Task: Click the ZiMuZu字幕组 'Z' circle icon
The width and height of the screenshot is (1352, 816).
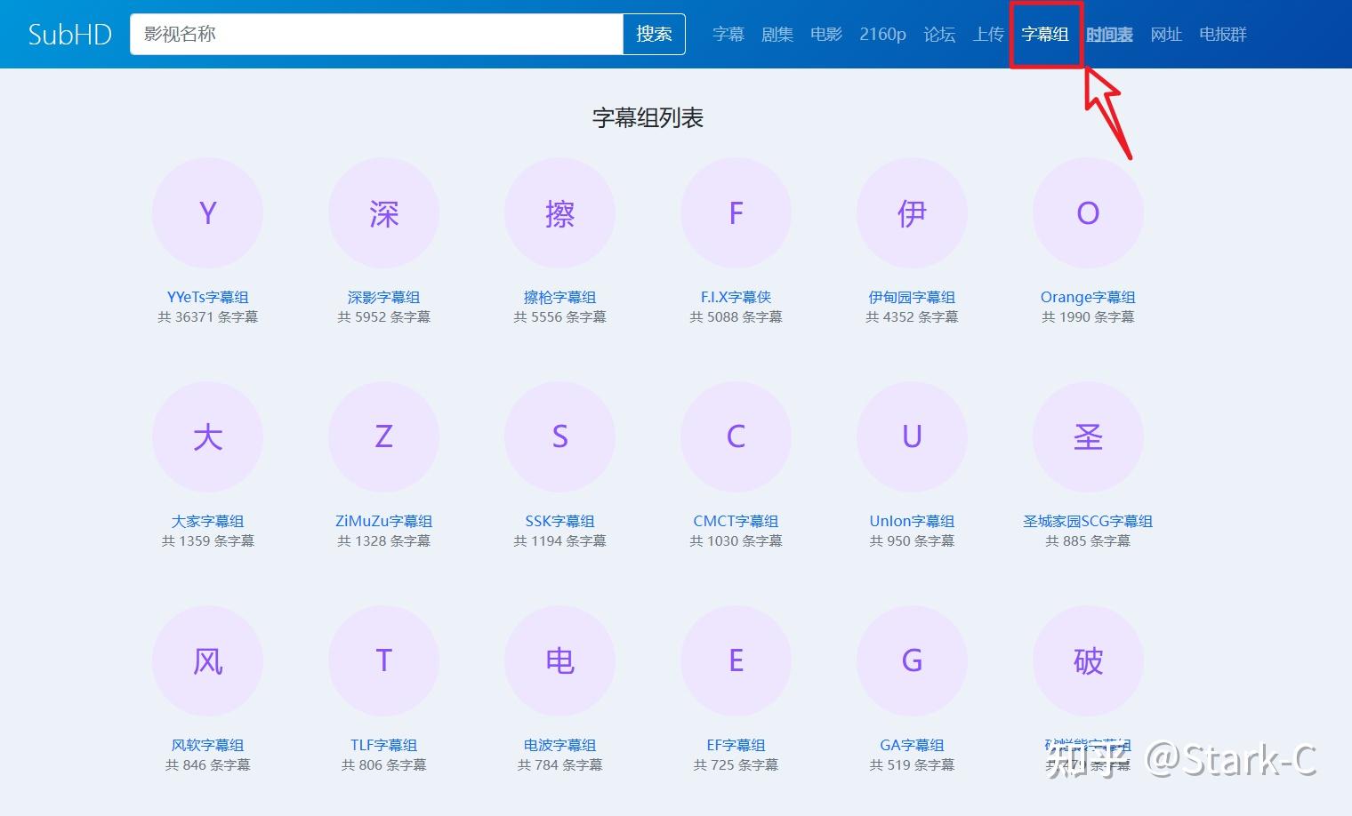Action: click(383, 436)
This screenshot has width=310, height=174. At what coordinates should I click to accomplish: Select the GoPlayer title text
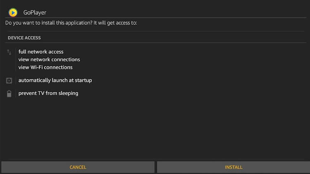(35, 12)
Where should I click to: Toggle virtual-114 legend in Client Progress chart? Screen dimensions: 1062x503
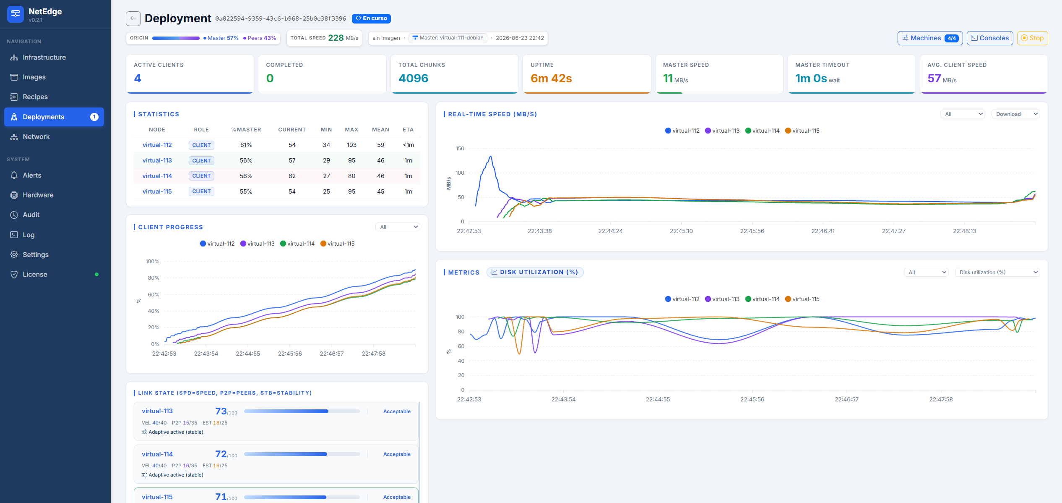pyautogui.click(x=297, y=244)
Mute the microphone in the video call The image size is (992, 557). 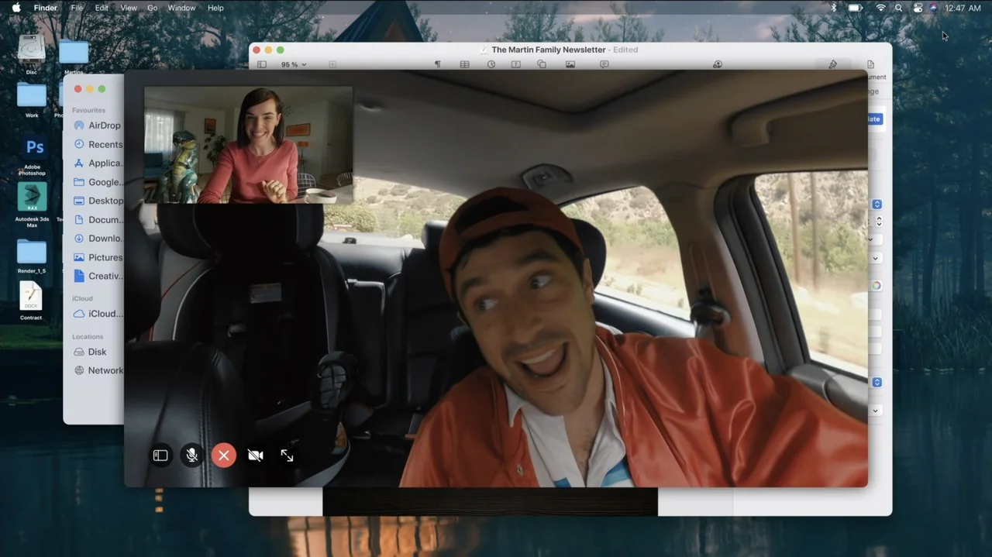click(192, 456)
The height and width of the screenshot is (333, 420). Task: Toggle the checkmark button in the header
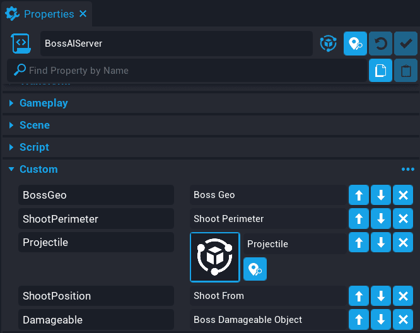(x=405, y=44)
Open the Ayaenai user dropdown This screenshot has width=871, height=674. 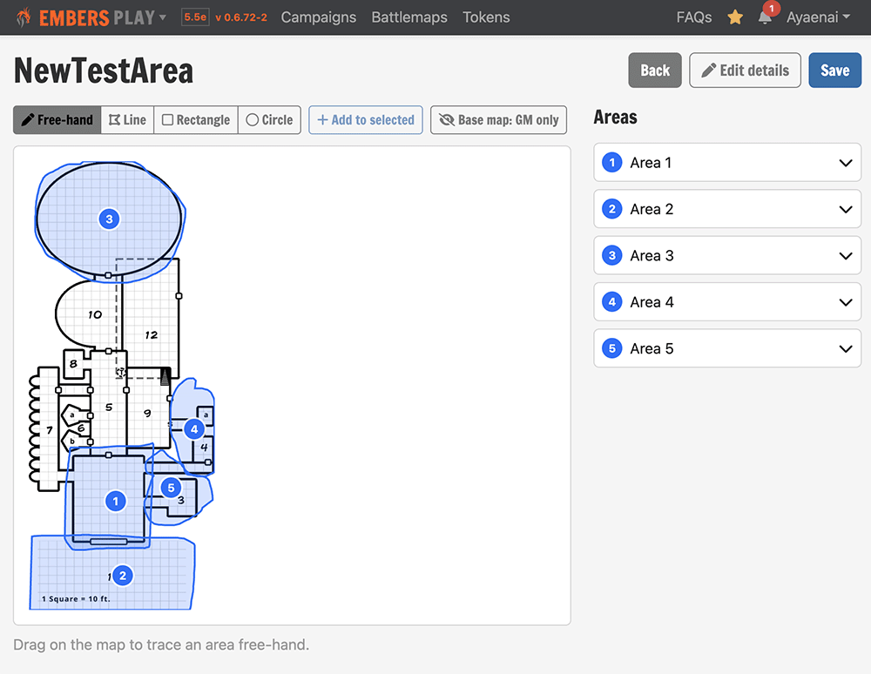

+ + + +

Leave out the pictures, then reproduce exactly the run of lines from the one that contains "The height and" to the final line of the listing above.

● **Result of the exercise**
The height and width of the screenshot is (333, 420). Task: Toggle the checkmark button in the header
(x=405, y=44)
Open the Ayaenai user dropdown This screenshot has width=871, height=674. 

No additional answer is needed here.